─── Text section
The U.S. COVID-19 vaccination program prevented millions of infections as well as hundreds of thousands of deaths, according to a modeling study.
From December 2020 through September 2021, COVID-19 vaccines were estimated to have prevented about 27 million infections, 1.6 million hospitalizations, and 235,000 deaths among U.S. adults, reported Molly K. Steele, PhD, MSc, MPH, of the CDC, and colleagues.
During the month of September 2021 alone, vaccines were estimated to have prevented 52% of expected infections, 56% of expected hospitalizations, and 58% of expected deaths in adults, the authors noted in JAMA Network Open.
“Vaccination is an effective public health intervention with demonstrable impact, which will be critical in combination with nonpharmaceutical interventions to mitigate the COVID-19 pandemic,” they concluded.
Most of the hospitalizations and deaths prevented occurred in adults 65 and older, with 759,000 hospitalizations and 154,000 deaths prevented. The 50-64 age group followed closely behind, with 525,000 hospitalizations and 66,000 deaths prevented.
“This study is among the first, to our knowledge, to present estimates of age group-specific impacts of vaccination among vaccinated persons in the U.S. over time and by HHS region,” Steele and team wrote.
“Our estimates, particularly in the early part of 2021, are relatively conservative because most vaccinated individuals during this period were older adults (i.e., older adults were prioritized for vaccination early compared with younger adults); we also included lower VE [vaccine effectiveness] estimates for those 65 years or older,” they noted.
“The piecemeal nature of COVID-19 data highlights an urgent need to develop a comprehensive national data collection infrastructure. Nationally representative data on infections, hospitalizations, deaths, and vaccination are needed to prepare for the next pandemic,” pointed out Westyn Branch-Elliman, MD, MMSc, of the section of infectious diseases at the VA Boston Healthcare System, and colleagues in an invited commentary.
For this study, a multiplier model was used to extrapolate the number of infections and COVID-associated deaths from data on the number of COVID-associated hospitalizations broken down by state, month, and age group (18-49, 50-64, and 65 and older) from December 2020 through September 2021, factoring in the official start of the U.S. vaccination program on Dec. 12, 2020, as well as subsequent staggered rollouts.
──────
─── Supplied entries
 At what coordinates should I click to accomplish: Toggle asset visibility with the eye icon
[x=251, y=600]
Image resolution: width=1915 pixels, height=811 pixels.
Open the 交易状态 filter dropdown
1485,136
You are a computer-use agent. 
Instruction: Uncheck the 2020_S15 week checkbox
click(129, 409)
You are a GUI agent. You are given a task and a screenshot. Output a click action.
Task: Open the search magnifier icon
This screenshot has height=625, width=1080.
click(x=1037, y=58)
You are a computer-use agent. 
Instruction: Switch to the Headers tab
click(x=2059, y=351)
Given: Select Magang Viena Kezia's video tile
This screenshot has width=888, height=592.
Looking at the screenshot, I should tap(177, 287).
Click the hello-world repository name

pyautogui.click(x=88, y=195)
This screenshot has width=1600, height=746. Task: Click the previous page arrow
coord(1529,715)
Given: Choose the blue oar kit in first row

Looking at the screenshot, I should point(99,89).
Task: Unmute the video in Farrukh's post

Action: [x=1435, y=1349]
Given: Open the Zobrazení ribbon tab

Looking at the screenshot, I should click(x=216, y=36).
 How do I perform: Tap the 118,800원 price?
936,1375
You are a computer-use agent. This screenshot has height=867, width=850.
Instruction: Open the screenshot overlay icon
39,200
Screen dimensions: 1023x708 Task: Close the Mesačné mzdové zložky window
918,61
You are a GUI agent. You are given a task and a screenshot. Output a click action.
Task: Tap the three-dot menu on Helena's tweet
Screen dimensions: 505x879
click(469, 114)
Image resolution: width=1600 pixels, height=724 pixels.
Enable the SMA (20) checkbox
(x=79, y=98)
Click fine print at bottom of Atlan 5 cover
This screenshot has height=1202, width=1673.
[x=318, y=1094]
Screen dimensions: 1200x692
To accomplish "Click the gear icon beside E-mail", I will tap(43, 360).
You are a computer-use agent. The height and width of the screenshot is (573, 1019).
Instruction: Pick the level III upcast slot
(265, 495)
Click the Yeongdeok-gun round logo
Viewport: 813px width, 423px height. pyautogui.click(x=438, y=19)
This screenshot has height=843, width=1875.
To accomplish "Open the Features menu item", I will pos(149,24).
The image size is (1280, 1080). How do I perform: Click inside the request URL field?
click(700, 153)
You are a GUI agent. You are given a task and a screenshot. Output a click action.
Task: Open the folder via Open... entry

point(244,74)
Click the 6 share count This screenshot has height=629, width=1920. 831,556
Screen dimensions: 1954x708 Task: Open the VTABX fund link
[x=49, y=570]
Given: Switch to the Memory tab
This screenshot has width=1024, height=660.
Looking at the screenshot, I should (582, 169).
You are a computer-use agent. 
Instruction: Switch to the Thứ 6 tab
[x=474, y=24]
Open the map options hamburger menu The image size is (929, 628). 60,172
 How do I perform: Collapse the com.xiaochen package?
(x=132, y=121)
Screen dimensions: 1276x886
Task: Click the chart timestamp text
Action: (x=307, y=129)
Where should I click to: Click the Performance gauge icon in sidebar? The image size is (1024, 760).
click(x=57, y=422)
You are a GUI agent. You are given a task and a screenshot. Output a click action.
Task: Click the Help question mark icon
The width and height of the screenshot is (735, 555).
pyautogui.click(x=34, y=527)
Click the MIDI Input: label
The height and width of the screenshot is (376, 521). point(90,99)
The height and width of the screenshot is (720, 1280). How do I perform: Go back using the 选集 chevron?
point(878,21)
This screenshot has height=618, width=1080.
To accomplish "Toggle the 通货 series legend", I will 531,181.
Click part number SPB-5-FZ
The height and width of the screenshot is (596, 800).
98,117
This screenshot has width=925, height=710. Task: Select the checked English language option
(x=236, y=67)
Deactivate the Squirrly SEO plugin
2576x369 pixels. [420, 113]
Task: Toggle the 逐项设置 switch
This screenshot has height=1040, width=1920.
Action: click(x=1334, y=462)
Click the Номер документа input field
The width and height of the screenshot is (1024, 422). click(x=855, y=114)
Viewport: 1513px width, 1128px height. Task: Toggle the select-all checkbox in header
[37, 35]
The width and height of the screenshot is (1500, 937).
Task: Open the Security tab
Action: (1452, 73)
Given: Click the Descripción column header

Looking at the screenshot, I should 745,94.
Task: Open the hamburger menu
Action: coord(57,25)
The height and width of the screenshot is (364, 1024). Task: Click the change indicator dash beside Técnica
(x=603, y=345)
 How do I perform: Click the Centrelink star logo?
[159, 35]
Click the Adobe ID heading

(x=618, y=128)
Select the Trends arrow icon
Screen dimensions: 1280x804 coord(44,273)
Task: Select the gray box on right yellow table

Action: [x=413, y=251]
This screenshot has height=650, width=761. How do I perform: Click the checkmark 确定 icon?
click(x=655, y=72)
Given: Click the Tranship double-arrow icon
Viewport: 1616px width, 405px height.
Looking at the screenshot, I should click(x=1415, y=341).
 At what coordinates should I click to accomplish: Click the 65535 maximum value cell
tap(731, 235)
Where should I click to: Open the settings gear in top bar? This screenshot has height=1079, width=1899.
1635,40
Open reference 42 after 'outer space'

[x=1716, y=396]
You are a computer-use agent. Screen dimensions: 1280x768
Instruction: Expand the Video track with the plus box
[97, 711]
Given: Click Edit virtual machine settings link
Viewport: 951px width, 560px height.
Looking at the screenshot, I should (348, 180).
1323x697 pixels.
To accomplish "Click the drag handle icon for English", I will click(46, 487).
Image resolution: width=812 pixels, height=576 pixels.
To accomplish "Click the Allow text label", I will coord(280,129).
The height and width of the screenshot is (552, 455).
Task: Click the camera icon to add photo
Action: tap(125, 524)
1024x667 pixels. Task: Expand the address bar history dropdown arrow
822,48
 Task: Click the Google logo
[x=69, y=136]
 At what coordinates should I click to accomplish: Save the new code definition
──────
> **Task directions**
Write the next part of the article on the U.S. COVID-19 vaccination program's impact, starting after its final sentence. The lines have nothing to do with the article on COVID-19 vaccine impact.

> **Task result**
The approximate numbers of those who had completed vaccination were taken from state-reported CDC data, as well as from the Vaccine Administration Management System.
By the end of September 2021, approximately 67% of those 18 and older and 83% of those 65 and older had received either two doses of the Moderna or Pfizer-BioNTech mRNA vaccines, or one dose of the Johnson & Johnson vaccine.
Unsurprisingly, while those in the 18-49 age group saw the highest cumulative number of infections, at 29,000 per 100,000 population, those in the 65 and older age group saw the highest cumulative number of hospitalizations and deaths, at 2,740 and 560 per 100,000 population, respectively.
Using previous research that had estimated 3.36 million hospitalizations from COVID-19 during the 10-month time frame, Steele and team estimated that 69 million infections and 431,000 deaths occurred as a result of COVID-19 during this time.
The authors acknowledged that there are many limitations to the study, as the models could not factor in vaccine-induced reductions in transmission, partial vaccination, acquired immunity from previous infections, or waning immunity.
“Future models and analyses could estimate the impact of vaccination among individuals younger than 18 years, the benefits of partial vaccination, indirect benefits of vaccination on disease transmission, and the impact of additional primary or booster doses,” they wrote.
This study was funded by the CDC.
The study authors reported no conflicts of interest.
Two of the commentators reported receiving grants from the CDC and the U.S. Department of Veterans Affairs outside the submitted work, as well as institutional grants from Gilead Sciences outside the submitted work.